The recent decision of the Supreme Court of Western Australia in Lopez & Verge v Pawski  WASC 338 has reinforced an important lesson regarding the formalities required for a properly executed agreement by company directors.
The Liquidators of Wealthsure Pty Ltd sought directions from the Court relating to the enforceability of a purported General Security and Loan Facility Agreement (The Agreement). The Agreement essentially pledged all of Wealthsure’s assets to the lender in return for a number of loans. The Agreement was signed by the Managing Director at the time but was not signed by the second director. A critical question then was whether the Agreement was enforceable despite the fact it was only signed by one of two directors.
Section 127 of the Corporations Act 2001 (Cth) (The Act) states that a company has executed a document where it has been signed by 2 directors. The first defendants unsuccessfully relied on section 126 of the Act which relevantly states that an individual can exercise a company’s power to make a contract where that individual is acting with express or implied authority. Their reliance on section 129 of the Act, which outlines that a person who appears to be a director has the authority to exercise certain powers “customarily exercised” or performed by a director of a similar company, also failed.

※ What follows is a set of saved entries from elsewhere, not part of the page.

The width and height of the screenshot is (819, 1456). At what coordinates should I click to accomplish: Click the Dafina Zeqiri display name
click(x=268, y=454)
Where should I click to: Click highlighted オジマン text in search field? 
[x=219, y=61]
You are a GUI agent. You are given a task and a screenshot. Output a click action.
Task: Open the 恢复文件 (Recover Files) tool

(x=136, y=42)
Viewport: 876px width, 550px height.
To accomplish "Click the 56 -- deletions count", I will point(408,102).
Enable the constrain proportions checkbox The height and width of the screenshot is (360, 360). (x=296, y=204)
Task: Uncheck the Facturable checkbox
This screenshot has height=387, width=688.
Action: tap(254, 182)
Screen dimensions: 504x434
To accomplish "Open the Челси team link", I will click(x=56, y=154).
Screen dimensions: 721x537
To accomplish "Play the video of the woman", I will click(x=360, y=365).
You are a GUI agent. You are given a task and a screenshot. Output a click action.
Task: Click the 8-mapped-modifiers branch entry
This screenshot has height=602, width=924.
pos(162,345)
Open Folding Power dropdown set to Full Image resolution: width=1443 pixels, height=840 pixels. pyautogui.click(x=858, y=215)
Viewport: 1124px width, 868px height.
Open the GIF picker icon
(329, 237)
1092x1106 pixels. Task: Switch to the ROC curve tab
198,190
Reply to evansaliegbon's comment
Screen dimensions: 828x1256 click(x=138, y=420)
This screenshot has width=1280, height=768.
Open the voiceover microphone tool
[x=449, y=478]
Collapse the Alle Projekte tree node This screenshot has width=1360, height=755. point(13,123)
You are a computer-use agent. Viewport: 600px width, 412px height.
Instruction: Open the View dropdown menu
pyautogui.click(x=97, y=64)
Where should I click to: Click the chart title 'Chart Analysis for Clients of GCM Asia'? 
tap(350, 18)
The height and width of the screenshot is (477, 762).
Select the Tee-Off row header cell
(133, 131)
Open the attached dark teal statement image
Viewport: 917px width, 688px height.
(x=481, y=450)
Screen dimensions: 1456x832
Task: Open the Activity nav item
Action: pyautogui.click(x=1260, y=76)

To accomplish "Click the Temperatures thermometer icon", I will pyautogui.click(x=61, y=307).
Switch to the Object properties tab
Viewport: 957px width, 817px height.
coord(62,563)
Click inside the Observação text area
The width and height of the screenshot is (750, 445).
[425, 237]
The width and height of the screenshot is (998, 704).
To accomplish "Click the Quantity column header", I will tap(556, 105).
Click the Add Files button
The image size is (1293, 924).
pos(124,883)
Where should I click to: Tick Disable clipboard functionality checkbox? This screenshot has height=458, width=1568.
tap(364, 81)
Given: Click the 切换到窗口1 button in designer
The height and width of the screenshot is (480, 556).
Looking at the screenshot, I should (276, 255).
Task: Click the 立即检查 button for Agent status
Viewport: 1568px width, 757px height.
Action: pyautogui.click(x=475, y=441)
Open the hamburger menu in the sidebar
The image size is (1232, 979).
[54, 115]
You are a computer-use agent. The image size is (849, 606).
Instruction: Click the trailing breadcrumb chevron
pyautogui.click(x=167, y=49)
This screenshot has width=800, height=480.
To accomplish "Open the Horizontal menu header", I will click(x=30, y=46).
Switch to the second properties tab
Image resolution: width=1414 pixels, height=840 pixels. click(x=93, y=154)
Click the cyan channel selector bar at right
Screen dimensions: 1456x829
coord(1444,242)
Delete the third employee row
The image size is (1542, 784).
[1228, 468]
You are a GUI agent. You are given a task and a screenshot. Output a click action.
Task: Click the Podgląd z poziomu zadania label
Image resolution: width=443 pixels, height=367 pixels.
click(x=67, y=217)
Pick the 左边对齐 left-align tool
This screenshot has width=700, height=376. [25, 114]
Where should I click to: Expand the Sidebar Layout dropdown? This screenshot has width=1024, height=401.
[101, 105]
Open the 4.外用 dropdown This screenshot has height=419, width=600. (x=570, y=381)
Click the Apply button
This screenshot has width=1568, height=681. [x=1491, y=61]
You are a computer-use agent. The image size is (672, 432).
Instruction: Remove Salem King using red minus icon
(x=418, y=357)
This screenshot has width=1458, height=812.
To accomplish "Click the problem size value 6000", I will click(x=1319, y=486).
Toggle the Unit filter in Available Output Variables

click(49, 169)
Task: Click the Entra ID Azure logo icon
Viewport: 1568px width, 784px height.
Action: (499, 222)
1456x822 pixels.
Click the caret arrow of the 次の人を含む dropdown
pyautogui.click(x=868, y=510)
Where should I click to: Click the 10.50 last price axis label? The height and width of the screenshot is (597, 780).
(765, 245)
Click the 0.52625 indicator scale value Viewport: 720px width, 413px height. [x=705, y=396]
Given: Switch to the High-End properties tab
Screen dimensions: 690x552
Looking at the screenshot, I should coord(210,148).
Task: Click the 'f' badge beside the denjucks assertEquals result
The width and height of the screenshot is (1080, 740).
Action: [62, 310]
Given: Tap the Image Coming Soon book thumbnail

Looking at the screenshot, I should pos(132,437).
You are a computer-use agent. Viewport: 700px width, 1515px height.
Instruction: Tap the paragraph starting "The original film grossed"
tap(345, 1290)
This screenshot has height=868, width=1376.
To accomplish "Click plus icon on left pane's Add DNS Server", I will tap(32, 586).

The Court’s explanation for rejecting the section 126 and section 129 arguments put forward was largely based on the fact that pledging all of the company’s assets to a lender without approval was a significant undertaking for the company. It was not considered to be customary for a managing director to do such an act without having approval from the Board and therefore could not be validly executed with only one director’s signature.
Where contractual arrangements are entered into, both parties should ensure those agreements are validly signed by two directors or a director and company secretary of the company. Where an agreement is only signed by one director, a counterparty should ensure that director has authority to bind the company by virtue of the company constitution or under the Act.